'''

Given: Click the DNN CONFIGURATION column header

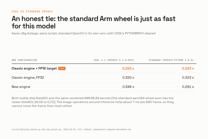Looking at the screenshot, I should click(24, 60).
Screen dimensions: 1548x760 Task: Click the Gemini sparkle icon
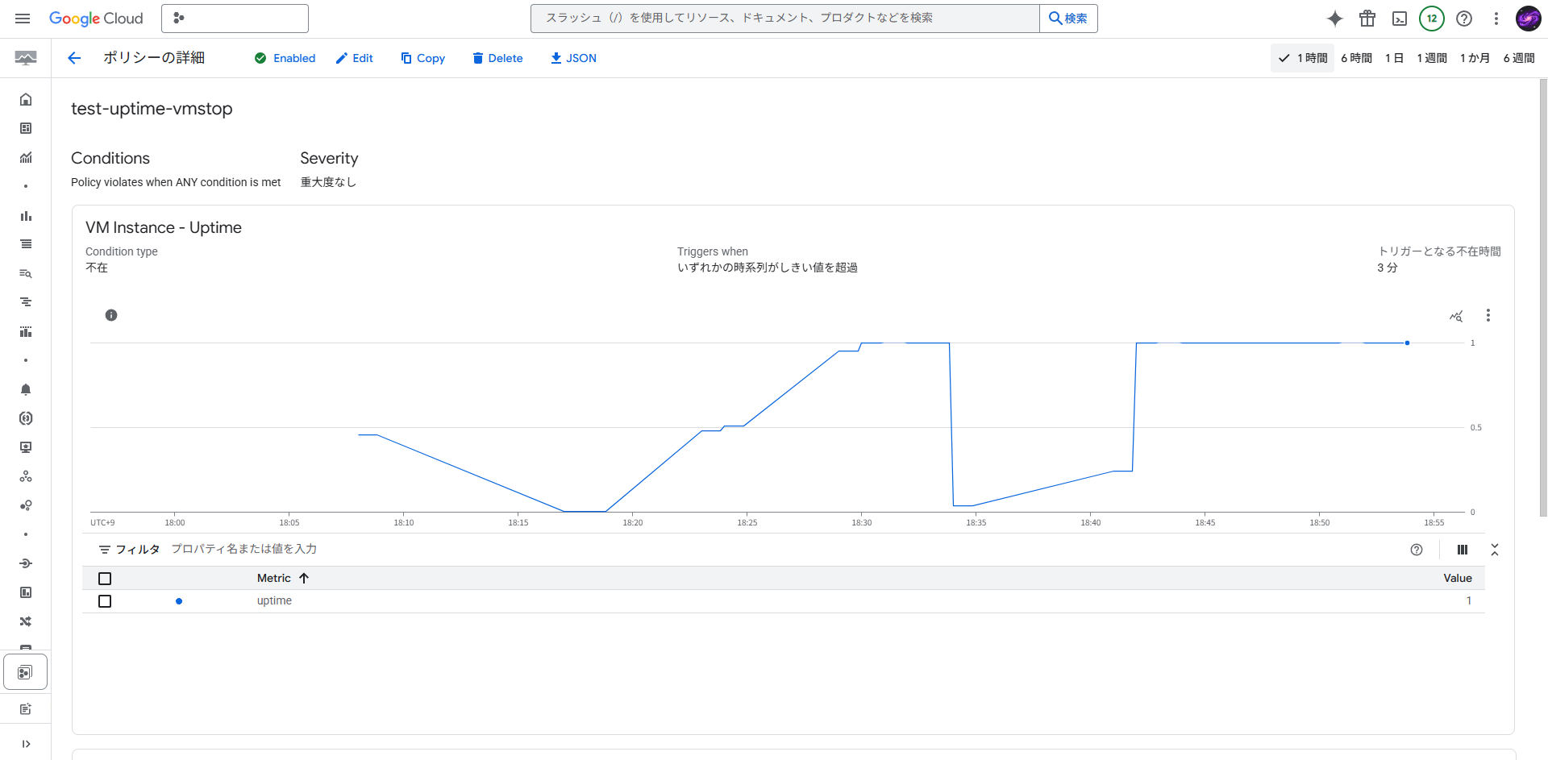[x=1335, y=19]
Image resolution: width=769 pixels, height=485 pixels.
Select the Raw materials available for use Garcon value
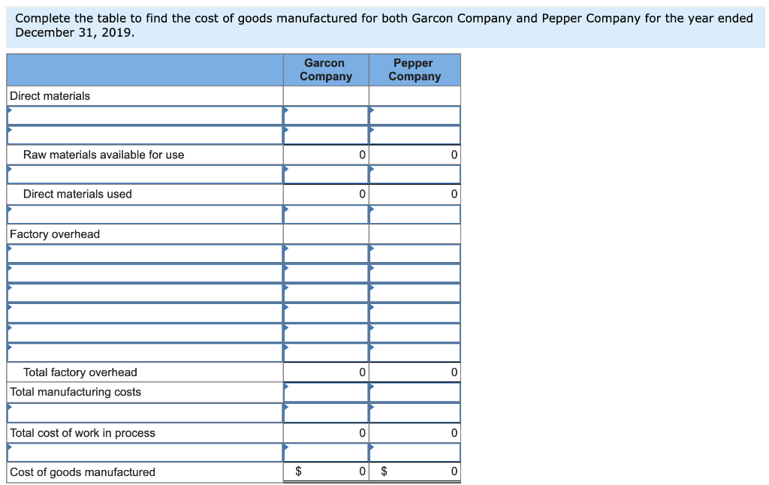(x=326, y=154)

'''

→ **Task to carry out**
Recopy the whole listing above precisely, excluding images.

→ **Finished task**
Given: Click the DNN CONFIGURATION column header

Looking at the screenshot, I should click(24, 60).
Screen dimensions: 1548x760 Task: Click the Gemini sparkle icon
[x=1335, y=19]
Image resolution: width=769 pixels, height=485 pixels.
Select the Raw materials available for use Garcon value
(x=326, y=154)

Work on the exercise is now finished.